The Terrorizers - Kǒngbù fènzi, Edward Yang (1986)

À Taipei, trois couples interagissent de façon involontaire. Un photographe et sa petite amie ; une délinquante et son complice ; une romancière et son mari - qui travaille dans un hôpital.

The Terrorizers est le troisième long-métrage d'Edward Yang, où il poursuit son observation de cette mue de Taïwan vers la modernité et de ses conséquences sur les individus. On peut considérer que le film constitue une sorte de trilogie avec Tapei Story (1985) qui précède et Mahjong (1996) qui suivra où le réalisateur capture juste un moment précis de cette transformation de Taïwan. Tapei Story se situe dans un entre-deux vers cette modernité à travers les hésitations des personnages, The Terrorizers évoque les conséquences de cette transformation sur les individus tandis que Mahjong observe la possible échappée de cette aliénation dans une veine plus romanesque - amorcée avec A Brighter Summer day (1991). The Terrorizers prolonge l'approche austère de Tapei Story dans une intrigue tortueuse où Edward Yang scrute juste une population dont les perspectives ont changée par rapport au film précédent. 

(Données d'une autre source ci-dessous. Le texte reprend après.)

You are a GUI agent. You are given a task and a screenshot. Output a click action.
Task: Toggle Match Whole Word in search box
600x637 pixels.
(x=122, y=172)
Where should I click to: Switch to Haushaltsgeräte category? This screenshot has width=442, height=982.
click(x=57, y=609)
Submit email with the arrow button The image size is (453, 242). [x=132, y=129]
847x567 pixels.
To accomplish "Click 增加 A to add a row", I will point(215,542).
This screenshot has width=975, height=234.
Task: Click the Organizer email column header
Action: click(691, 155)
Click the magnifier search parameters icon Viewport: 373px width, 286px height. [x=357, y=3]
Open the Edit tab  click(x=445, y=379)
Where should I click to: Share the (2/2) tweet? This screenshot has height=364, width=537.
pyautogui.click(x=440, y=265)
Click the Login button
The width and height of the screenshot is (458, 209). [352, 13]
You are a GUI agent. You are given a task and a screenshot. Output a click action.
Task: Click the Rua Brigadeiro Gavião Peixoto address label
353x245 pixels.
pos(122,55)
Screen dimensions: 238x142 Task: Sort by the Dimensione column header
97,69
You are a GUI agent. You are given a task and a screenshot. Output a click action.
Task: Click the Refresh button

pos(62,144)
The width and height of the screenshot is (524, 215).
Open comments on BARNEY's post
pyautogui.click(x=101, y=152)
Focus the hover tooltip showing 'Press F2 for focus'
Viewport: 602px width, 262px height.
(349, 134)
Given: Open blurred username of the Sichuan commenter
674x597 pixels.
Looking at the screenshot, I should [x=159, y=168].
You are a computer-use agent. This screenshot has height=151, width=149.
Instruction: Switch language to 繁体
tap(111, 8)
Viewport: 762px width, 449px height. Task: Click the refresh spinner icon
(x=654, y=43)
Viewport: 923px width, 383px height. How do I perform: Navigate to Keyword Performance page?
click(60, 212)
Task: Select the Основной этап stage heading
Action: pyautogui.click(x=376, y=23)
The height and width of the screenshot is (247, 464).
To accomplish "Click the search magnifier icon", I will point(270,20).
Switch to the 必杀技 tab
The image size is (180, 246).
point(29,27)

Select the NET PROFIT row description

Dans Tapei Story la métamorphose de la ville se conjuguait à l'échec d'un couple l'homme restait patauger dans la tradition quand la femme endossait cette nouvelle réalité capitaliste, et parallèlement on voyait la jeunesse taïwanaise s'imprégner d'un hédonisme tout occidental. Cependant cela restait comme dit plus haut une situation d'entre-deux, les sentiments existaient encore (le contexte n'était qu'une conséquence supplémentaire à d'autres problèmes du couple toujours amoureux) et la scène de boite de nuit était une des plus rafraîchissante du film. Tout change dans The Terrorizers où l'égoïsme et l'ambition deviennent prégnant. L'aspirante romancière jouée par Cora Miao semble initialement souffrir d'un mal-être existentiel dans son mariage, sa carrière et un ancien amour (Shi-Jye Jin) avec lequel elle noue une liaison. 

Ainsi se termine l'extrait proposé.